Interface element records:
##############################

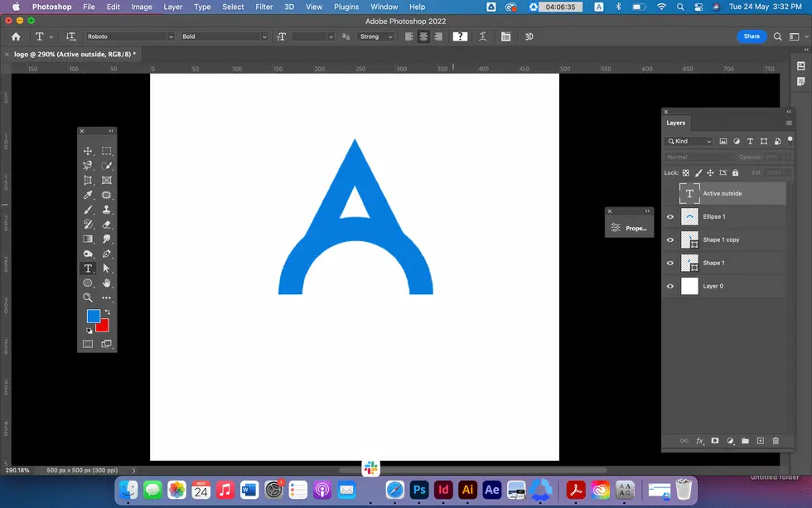Screen dimensions: 812x508
Task: Select the Zoom tool
Action: click(x=87, y=298)
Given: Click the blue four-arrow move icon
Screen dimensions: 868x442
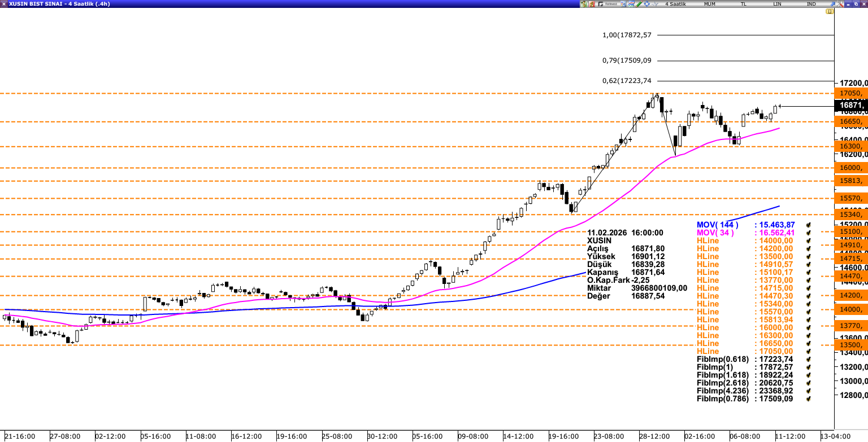Looking at the screenshot, I should (646, 4).
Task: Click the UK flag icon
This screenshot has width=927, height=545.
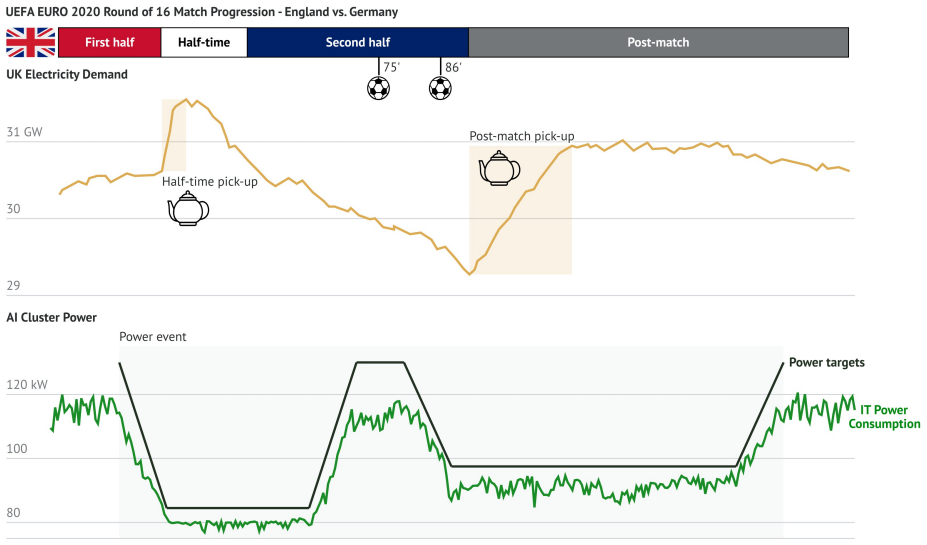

##############################

== EXERCISE AIM ==
Transcribe every line of text in the records above, omitting the pictures.

== RESPONSE ==
Screen dimensions: 812x508
Task: Select the Zoom tool
Action: click(x=87, y=298)
Given: Click the blue four-arrow move icon
Screen dimensions: 868x442
Looking at the screenshot, I should (646, 4).
Task: Click the UK flag icon
This screenshot has width=927, height=545.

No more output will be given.